HIPAA compliant email helps departments show patients and partners that the agency has invested in systems designed to protect their information. It also protects employees, reducing the risk of mistakes that could lead to penalties or reputational harm.
It also helps staff standardize their secure communication methods, especially in hybrid entities where staff roles may differ. Rather than requiring each employee to determine whether an email contains PHI, agencies must use one HIPAA compliant email solution for all sensitive communications by default.
Paubox email, for example, has a patented solution that automatically encrypts all outgoing emails. It eliminates human error associated with manually selecting which emails must be encrypted, keeping all communications secure and HIPAA compliant with HIPAA regulations.
HIPAA compliance is required for covered entities, such as healthcare providers, health plans, and healthcare clearinghouses, as well as their business associates who handle protected health information (PHI).
A breach occurs when an unauthorized party gains access, uses or discloses PHI without permission. Breaches include hacking, losing a device containing PHI, or sharing information with unauthorized individuals.
See also: How to respond to a data breach
As of March 2025, HIPAA violations incur fines from $141 to $2,134,831 per violation, depending on culpability.

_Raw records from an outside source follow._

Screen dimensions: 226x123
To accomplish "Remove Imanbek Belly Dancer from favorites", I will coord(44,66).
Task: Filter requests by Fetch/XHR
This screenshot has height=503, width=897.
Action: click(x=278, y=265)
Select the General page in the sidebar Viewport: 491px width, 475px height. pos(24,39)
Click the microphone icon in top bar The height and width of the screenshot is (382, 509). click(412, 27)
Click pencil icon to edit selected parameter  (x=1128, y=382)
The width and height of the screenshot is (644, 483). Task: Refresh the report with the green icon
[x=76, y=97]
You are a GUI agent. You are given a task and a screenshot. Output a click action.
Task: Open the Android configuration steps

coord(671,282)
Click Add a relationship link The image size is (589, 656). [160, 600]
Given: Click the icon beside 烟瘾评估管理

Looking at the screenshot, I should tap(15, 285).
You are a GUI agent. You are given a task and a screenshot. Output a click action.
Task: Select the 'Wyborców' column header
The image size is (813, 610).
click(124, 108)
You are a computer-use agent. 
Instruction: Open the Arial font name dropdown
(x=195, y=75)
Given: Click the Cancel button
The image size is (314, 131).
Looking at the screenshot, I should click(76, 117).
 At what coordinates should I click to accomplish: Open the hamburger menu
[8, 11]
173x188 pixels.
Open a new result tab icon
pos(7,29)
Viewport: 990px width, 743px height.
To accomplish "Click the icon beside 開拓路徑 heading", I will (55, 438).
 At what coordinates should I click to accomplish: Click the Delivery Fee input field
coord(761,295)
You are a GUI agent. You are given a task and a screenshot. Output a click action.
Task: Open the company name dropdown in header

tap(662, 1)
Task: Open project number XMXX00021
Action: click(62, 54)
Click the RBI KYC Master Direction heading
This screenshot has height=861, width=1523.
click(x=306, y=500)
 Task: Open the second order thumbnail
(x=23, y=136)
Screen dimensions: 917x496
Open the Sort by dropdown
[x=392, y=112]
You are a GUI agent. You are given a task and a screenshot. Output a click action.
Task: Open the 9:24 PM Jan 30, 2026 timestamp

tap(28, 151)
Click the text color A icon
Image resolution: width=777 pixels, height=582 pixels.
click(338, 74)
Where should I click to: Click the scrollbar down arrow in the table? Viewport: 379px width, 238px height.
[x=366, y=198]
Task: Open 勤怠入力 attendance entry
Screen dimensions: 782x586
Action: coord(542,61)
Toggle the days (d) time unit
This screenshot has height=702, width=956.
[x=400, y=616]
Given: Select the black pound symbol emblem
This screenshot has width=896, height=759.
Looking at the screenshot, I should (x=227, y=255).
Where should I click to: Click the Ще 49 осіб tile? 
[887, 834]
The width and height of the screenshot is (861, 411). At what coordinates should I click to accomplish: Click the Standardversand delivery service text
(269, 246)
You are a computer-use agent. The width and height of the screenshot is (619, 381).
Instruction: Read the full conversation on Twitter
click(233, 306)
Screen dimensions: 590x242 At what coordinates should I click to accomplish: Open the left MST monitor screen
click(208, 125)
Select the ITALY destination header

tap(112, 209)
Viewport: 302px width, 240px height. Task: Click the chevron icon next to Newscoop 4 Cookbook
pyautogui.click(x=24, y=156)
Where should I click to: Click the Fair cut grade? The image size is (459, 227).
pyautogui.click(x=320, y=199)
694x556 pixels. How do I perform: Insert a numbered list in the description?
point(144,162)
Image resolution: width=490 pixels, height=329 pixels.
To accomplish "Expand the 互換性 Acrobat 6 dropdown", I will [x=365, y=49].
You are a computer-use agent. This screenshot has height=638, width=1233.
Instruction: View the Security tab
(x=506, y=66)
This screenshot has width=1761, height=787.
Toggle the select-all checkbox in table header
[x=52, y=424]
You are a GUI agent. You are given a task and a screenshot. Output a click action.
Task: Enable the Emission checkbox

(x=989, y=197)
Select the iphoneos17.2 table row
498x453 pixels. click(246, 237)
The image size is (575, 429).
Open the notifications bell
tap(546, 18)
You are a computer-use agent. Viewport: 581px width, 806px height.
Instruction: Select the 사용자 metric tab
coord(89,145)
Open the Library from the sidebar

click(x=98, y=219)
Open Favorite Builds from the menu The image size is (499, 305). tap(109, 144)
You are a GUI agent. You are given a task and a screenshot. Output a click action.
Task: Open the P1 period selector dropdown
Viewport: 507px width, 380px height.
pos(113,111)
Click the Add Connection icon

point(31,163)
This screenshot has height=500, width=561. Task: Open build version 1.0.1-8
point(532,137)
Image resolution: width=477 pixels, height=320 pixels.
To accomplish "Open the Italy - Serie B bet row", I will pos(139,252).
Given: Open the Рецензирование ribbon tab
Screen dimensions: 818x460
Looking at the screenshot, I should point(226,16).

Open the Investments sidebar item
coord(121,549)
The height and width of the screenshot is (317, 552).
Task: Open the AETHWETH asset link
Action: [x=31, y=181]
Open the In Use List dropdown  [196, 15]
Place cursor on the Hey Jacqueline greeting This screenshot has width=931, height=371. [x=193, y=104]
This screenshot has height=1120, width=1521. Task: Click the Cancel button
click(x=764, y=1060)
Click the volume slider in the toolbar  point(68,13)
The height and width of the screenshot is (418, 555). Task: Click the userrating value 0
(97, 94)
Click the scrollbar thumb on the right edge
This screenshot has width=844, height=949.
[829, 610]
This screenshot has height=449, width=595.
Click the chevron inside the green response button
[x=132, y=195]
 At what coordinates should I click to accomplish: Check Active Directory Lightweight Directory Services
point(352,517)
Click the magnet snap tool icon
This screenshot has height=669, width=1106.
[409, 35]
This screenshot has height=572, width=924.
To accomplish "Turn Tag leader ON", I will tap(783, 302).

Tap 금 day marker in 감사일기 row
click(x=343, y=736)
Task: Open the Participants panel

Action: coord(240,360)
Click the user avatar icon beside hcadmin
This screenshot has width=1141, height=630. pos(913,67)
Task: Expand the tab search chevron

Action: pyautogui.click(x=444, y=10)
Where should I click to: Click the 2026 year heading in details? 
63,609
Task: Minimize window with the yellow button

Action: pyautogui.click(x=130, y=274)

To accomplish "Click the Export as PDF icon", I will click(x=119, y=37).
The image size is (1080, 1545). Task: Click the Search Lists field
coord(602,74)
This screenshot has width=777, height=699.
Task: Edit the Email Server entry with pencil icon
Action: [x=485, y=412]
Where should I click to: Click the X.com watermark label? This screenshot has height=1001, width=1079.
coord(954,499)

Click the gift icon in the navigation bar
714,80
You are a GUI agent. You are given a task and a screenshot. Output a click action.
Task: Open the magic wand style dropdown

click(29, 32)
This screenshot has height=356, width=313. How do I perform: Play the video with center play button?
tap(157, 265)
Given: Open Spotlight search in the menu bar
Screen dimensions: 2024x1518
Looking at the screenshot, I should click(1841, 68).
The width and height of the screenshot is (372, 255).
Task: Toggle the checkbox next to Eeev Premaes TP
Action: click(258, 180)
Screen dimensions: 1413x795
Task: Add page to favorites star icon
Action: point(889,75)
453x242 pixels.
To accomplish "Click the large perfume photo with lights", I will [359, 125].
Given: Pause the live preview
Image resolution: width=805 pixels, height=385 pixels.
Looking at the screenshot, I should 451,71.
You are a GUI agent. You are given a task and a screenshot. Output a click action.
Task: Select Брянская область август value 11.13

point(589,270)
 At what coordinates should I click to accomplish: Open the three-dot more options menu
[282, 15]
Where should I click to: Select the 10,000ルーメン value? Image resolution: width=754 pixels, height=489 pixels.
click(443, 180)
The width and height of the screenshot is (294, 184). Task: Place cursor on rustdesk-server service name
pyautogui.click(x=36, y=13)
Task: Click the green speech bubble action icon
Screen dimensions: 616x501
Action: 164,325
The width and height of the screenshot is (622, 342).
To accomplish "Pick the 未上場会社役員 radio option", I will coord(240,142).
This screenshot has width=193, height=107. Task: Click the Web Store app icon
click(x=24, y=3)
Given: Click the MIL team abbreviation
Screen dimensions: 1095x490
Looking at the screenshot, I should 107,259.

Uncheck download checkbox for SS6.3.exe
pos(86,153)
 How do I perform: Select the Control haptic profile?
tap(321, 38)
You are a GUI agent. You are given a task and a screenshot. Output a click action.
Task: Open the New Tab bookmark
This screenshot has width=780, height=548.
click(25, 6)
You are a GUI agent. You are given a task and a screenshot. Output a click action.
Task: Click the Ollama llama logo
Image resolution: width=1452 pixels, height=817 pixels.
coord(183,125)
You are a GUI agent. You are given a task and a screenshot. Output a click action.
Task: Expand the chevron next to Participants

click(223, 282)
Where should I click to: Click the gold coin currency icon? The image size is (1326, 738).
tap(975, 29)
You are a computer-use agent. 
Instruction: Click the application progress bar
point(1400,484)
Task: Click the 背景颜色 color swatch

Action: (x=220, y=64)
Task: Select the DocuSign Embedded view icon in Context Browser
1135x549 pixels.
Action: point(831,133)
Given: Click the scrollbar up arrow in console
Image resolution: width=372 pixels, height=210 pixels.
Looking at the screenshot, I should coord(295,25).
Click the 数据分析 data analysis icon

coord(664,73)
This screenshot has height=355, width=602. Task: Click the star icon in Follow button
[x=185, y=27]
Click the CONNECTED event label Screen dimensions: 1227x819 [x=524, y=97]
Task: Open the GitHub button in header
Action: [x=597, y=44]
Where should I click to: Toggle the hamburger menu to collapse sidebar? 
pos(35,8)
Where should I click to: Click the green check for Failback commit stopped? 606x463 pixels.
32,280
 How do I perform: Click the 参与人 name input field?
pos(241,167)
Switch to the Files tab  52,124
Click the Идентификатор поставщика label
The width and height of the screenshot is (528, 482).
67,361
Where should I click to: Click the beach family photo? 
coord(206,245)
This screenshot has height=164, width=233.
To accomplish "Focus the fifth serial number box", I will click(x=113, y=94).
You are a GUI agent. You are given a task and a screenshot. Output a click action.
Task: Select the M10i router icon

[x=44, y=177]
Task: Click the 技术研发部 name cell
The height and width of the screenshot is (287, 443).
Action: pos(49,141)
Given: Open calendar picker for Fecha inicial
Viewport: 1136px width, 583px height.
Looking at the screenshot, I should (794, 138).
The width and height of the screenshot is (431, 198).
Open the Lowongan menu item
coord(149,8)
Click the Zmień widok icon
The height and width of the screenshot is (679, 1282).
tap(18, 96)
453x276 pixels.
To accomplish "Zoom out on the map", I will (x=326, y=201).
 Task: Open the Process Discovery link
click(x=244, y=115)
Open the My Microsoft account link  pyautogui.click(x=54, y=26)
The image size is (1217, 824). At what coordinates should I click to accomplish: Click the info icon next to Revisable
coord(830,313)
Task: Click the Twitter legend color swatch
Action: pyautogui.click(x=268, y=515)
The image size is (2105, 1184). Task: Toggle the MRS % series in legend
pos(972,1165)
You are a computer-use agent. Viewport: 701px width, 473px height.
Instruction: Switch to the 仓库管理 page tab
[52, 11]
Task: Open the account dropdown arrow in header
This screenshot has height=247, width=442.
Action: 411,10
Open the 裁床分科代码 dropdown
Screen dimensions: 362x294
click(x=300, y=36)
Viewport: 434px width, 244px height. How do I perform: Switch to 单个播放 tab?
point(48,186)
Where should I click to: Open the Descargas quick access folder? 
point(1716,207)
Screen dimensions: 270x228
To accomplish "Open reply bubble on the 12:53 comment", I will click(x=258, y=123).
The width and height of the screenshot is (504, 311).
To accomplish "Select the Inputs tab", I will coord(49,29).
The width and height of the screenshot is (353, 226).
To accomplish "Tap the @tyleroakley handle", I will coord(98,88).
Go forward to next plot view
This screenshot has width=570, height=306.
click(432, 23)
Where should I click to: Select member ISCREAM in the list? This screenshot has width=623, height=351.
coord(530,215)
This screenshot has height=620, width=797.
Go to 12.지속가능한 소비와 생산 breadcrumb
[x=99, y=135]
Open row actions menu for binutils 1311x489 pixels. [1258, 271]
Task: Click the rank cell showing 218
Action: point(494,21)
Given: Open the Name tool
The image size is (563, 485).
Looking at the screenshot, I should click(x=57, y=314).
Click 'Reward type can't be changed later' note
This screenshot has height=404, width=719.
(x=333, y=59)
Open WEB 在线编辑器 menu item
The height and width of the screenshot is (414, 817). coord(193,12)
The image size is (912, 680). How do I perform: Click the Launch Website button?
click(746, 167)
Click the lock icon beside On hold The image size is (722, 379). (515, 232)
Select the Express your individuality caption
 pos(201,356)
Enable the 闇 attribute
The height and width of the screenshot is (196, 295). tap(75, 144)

Tier 1 penalties apply to unintentional violations ($141–$35,581), while Tier 2 covers breaches due to reasonable cause ($1,424–$71,162). Tier 3 applies to willful neglect corrected within 30 days ($14,232–$71,162), and Tier 4 penalizes uncorrected willful neglect with the highest fines ($71,162–$2,134,831).
These fines adjust annually for inflation, and severe cases may result in criminal charges, reputational harm, and mandatory corrective actions.